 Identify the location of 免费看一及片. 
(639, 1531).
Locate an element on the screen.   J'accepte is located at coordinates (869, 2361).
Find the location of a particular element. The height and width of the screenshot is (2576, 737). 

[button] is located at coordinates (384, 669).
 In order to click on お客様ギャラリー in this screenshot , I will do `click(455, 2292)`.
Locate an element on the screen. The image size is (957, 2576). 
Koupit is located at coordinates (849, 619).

:::::

AIM OF THE TASK:
Reproduce all of the records above word for word, without changing anything.

EXERCISE SOLUTION:
 Identify the location of 免费看一及片. 
(639, 1531).
Locate an element on the screen.   J'accepte is located at coordinates (869, 2361).
Find the location of a particular element. The height and width of the screenshot is (2576, 737). 

[button] is located at coordinates (384, 669).
 In order to click on お客様ギャラリー in this screenshot , I will do `click(455, 2292)`.
Locate an element on the screen. The image size is (957, 2576). 
Koupit is located at coordinates (849, 619).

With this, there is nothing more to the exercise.